Collected data:

BEGIN

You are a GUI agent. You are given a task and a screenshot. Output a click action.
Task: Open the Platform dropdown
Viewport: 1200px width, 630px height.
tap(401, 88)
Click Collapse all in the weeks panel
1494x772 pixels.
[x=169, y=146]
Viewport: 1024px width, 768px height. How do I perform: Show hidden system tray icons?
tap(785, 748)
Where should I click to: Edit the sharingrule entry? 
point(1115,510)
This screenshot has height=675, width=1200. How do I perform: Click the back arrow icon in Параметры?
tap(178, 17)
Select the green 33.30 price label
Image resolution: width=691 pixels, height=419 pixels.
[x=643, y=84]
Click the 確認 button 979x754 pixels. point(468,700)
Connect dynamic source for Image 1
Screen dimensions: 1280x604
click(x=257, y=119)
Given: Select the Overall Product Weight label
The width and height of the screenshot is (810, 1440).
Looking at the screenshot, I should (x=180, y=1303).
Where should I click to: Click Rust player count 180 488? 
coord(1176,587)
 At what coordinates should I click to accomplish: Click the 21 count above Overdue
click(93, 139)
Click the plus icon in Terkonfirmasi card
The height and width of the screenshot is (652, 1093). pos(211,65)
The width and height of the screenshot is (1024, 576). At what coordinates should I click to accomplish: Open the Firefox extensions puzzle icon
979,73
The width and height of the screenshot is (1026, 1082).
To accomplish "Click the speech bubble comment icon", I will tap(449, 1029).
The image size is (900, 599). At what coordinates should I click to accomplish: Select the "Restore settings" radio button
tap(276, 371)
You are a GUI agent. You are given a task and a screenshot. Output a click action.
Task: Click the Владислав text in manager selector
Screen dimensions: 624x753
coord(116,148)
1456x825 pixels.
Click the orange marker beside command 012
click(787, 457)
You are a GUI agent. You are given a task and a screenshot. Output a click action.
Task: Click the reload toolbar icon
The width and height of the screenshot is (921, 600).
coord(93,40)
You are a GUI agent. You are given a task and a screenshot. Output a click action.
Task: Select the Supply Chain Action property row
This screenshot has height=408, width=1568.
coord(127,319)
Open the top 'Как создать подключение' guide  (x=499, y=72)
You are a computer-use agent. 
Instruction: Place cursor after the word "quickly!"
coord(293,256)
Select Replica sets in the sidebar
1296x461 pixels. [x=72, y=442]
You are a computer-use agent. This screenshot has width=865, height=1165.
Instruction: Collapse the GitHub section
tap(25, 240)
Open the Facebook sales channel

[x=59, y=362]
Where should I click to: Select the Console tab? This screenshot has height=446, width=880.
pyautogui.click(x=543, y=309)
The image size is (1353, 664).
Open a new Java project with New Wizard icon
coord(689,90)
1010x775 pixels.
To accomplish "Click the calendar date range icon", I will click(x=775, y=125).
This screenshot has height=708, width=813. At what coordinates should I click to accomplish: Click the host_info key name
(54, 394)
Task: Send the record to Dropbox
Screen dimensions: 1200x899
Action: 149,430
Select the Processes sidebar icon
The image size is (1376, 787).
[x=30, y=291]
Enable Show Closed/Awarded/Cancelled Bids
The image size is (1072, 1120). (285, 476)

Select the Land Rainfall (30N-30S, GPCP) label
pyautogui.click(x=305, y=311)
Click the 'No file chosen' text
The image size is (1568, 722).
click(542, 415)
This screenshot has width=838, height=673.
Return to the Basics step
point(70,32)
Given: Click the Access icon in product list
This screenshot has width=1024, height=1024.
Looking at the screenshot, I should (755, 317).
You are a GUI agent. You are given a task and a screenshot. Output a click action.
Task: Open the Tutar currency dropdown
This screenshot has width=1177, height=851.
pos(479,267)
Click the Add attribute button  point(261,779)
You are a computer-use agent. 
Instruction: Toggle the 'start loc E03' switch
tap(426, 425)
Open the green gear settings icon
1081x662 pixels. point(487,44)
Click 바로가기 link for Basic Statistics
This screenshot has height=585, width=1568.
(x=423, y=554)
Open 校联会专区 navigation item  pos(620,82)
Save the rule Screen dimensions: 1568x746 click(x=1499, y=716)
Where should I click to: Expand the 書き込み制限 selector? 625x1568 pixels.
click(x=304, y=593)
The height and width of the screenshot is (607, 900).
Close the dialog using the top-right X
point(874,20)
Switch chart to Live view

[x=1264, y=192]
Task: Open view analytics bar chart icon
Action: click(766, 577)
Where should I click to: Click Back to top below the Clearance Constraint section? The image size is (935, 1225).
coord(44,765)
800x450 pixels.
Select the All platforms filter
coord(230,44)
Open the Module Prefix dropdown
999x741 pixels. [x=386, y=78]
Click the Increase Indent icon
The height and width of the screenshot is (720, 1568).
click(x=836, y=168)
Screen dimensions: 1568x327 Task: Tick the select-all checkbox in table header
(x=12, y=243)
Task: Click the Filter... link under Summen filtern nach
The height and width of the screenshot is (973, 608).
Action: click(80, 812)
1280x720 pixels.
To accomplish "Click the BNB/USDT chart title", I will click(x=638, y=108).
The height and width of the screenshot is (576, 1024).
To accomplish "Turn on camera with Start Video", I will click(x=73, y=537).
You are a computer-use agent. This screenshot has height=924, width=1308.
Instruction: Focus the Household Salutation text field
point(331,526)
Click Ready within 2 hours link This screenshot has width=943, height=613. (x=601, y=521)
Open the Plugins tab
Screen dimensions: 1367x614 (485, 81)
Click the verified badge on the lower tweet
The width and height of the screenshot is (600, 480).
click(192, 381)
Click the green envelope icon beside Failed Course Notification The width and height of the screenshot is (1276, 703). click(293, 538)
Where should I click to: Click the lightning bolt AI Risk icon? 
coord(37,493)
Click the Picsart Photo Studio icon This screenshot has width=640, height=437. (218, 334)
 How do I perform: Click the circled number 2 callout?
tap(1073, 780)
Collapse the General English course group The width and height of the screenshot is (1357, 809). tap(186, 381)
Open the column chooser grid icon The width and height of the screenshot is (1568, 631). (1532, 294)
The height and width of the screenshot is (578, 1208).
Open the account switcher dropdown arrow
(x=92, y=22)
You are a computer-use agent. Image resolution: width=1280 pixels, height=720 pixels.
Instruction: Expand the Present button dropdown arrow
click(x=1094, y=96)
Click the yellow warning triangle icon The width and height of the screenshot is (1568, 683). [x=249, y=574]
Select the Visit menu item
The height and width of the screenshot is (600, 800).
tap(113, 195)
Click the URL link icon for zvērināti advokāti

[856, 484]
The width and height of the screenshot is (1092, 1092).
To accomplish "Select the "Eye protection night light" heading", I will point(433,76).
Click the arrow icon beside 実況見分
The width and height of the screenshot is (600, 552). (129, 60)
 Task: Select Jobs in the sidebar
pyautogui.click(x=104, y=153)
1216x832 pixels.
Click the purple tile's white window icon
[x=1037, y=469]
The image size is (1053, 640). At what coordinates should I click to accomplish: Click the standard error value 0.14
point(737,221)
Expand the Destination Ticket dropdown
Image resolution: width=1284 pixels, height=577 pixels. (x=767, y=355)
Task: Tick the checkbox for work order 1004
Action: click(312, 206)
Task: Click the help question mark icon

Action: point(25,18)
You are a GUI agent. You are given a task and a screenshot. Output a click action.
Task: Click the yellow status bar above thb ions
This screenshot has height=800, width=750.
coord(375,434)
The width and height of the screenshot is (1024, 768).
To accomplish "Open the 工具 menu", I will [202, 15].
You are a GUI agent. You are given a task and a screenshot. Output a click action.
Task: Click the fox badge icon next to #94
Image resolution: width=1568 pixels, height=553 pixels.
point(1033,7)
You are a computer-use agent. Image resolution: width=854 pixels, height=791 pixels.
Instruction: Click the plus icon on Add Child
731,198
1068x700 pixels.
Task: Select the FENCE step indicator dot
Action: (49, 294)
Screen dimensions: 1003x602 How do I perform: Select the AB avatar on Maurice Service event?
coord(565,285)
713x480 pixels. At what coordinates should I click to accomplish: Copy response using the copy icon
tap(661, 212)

END

### Prompt
An exact retyping of every line in the records is needed.

### Exercise answer
You are a GUI agent. You are given a task and a screenshot. Output a click action.
Task: Open the Platform dropdown
Viewport: 1200px width, 630px height.
tap(401, 88)
Click Collapse all in the weeks panel
1494x772 pixels.
[x=169, y=146]
Viewport: 1024px width, 768px height. How do I perform: Show hidden system tray icons?
tap(785, 748)
Where should I click to: Edit the sharingrule entry? 
point(1115,510)
This screenshot has height=675, width=1200. How do I perform: Click the back arrow icon in Параметры?
tap(178, 17)
Select the green 33.30 price label
Image resolution: width=691 pixels, height=419 pixels.
[x=643, y=84]
Click the 確認 button 979x754 pixels. point(468,700)
Connect dynamic source for Image 1
Screen dimensions: 1280x604
click(x=257, y=119)
Given: Select the Overall Product Weight label
The width and height of the screenshot is (810, 1440).
Looking at the screenshot, I should (x=180, y=1303).
Where should I click to: Click Rust player count 180 488? 
coord(1176,587)
 At what coordinates should I click to accomplish: Click the 21 count above Overdue
click(93, 139)
Click the plus icon in Terkonfirmasi card
The height and width of the screenshot is (652, 1093). pos(211,65)
The width and height of the screenshot is (1024, 576). At what coordinates should I click to accomplish: Open the Firefox extensions puzzle icon
979,73
The width and height of the screenshot is (1026, 1082).
To accomplish "Click the speech bubble comment icon", I will tap(449, 1029).
The image size is (900, 599). At what coordinates should I click to accomplish: Select the "Restore settings" radio button
tap(276, 371)
You are a GUI agent. You are given a task and a screenshot. Output a click action.
Task: Click the Владислав text in manager selector
Screen dimensions: 624x753
coord(116,148)
1456x825 pixels.
Click the orange marker beside command 012
click(787, 457)
You are a GUI agent. You are given a task and a screenshot. Output a click action.
Task: Click the reload toolbar icon
The width and height of the screenshot is (921, 600).
coord(93,40)
You are a GUI agent. You are given a task and a screenshot. Output a click action.
Task: Select the Supply Chain Action property row
This screenshot has height=408, width=1568.
coord(127,319)
Open the top 'Как создать подключение' guide  (x=499, y=72)
You are a computer-use agent. 
Instruction: Place cursor after the word "quickly!"
coord(293,256)
Select Replica sets in the sidebar
1296x461 pixels. [x=72, y=442]
You are a computer-use agent. This screenshot has width=865, height=1165.
Instruction: Collapse the GitHub section
tap(25, 240)
Open the Facebook sales channel

[x=59, y=362]
Where should I click to: Select the Console tab? This screenshot has height=446, width=880.
pyautogui.click(x=543, y=309)
The image size is (1353, 664).
Open a new Java project with New Wizard icon
coord(689,90)
1010x775 pixels.
To accomplish "Click the calendar date range icon", I will click(x=775, y=125).
This screenshot has height=708, width=813. At what coordinates should I click to accomplish: Click the host_info key name
(54, 394)
Task: Send the record to Dropbox
Screen dimensions: 1200x899
Action: 149,430
Select the Processes sidebar icon
The image size is (1376, 787).
[x=30, y=291]
Enable Show Closed/Awarded/Cancelled Bids
The image size is (1072, 1120). (285, 476)

Select the Land Rainfall (30N-30S, GPCP) label
pyautogui.click(x=305, y=311)
Click the 'No file chosen' text
The image size is (1568, 722).
click(542, 415)
This screenshot has width=838, height=673.
Return to the Basics step
point(70,32)
Given: Click the Access icon in product list
This screenshot has width=1024, height=1024.
Looking at the screenshot, I should (755, 317).
You are a GUI agent. You are given a task and a screenshot. Output a click action.
Task: Open the Tutar currency dropdown
This screenshot has width=1177, height=851.
pos(479,267)
Click the Add attribute button  point(261,779)
You are a computer-use agent. 
Instruction: Toggle the 'start loc E03' switch
tap(426, 425)
Open the green gear settings icon
1081x662 pixels. point(487,44)
Click 바로가기 link for Basic Statistics
This screenshot has height=585, width=1568.
(x=423, y=554)
Open 校联会专区 navigation item  pos(620,82)
Save the rule Screen dimensions: 1568x746 click(x=1499, y=716)
Where should I click to: Expand the 書き込み制限 selector? 625x1568 pixels.
click(x=304, y=593)
The height and width of the screenshot is (607, 900).
Close the dialog using the top-right X
point(874,20)
Switch chart to Live view

[x=1264, y=192]
Task: Open view analytics bar chart icon
Action: click(766, 577)
Where should I click to: Click Back to top below the Clearance Constraint section? The image size is (935, 1225).
coord(44,765)
800x450 pixels.
Select the All platforms filter
coord(230,44)
Open the Module Prefix dropdown
999x741 pixels. [x=386, y=78]
Click the Increase Indent icon
The height and width of the screenshot is (720, 1568).
click(x=836, y=168)
Screen dimensions: 1568x327 Task: Tick the select-all checkbox in table header
(x=12, y=243)
Task: Click the Filter... link under Summen filtern nach
The height and width of the screenshot is (973, 608).
Action: click(80, 812)
1280x720 pixels.
To accomplish "Click the BNB/USDT chart title", I will click(x=638, y=108).
The height and width of the screenshot is (576, 1024).
To accomplish "Turn on camera with Start Video", I will click(x=73, y=537).
You are a computer-use agent. This screenshot has height=924, width=1308.
Instruction: Focus the Household Salutation text field
point(331,526)
Click Ready within 2 hours link This screenshot has width=943, height=613. (x=601, y=521)
Open the Plugins tab
Screen dimensions: 1367x614 (485, 81)
Click the verified badge on the lower tweet
The width and height of the screenshot is (600, 480).
click(192, 381)
Click the green envelope icon beside Failed Course Notification The width and height of the screenshot is (1276, 703). click(293, 538)
Where should I click to: Click the lightning bolt AI Risk icon? 
coord(37,493)
Click the Picsart Photo Studio icon This screenshot has width=640, height=437. (218, 334)
 How do I perform: Click the circled number 2 callout?
tap(1073, 780)
Collapse the General English course group The width and height of the screenshot is (1357, 809). tap(186, 381)
Open the column chooser grid icon The width and height of the screenshot is (1568, 631). (1532, 294)
The height and width of the screenshot is (578, 1208).
Open the account switcher dropdown arrow
(x=92, y=22)
You are a computer-use agent. Image resolution: width=1280 pixels, height=720 pixels.
Instruction: Expand the Present button dropdown arrow
click(x=1094, y=96)
Click the yellow warning triangle icon The width and height of the screenshot is (1568, 683). [x=249, y=574]
Select the Visit menu item
The height and width of the screenshot is (600, 800).
tap(113, 195)
Click the URL link icon for zvērināti advokāti

[856, 484]
The width and height of the screenshot is (1092, 1092).
To accomplish "Select the "Eye protection night light" heading", I will point(433,76).
Click the arrow icon beside 実況見分
The width and height of the screenshot is (600, 552). (129, 60)
 Task: Select Jobs in the sidebar
pyautogui.click(x=104, y=153)
1216x832 pixels.
Click the purple tile's white window icon
[x=1037, y=469]
The image size is (1053, 640). At what coordinates should I click to accomplish: Click the standard error value 0.14
point(737,221)
Expand the Destination Ticket dropdown
Image resolution: width=1284 pixels, height=577 pixels. (x=767, y=355)
Task: Tick the checkbox for work order 1004
Action: click(312, 206)
Task: Click the help question mark icon

Action: point(25,18)
You are a GUI agent. You are given a task and a screenshot. Output a click action.
Task: Click the yellow status bar above thb ions
This screenshot has height=800, width=750.
coord(375,434)
The width and height of the screenshot is (1024, 768).
To accomplish "Open the 工具 menu", I will [202, 15].
You are a GUI agent. You are given a task and a screenshot. Output a click action.
Task: Click the fox badge icon next to #94
Image resolution: width=1568 pixels, height=553 pixels.
point(1033,7)
You are a computer-use agent. Image resolution: width=854 pixels, height=791 pixels.
Instruction: Click the plus icon on Add Child
731,198
1068x700 pixels.
Task: Select the FENCE step indicator dot
Action: (49, 294)
Screen dimensions: 1003x602 How do I perform: Select the AB avatar on Maurice Service event?
coord(565,285)
713x480 pixels. At what coordinates should I click to accomplish: Copy response using the copy icon
tap(661, 212)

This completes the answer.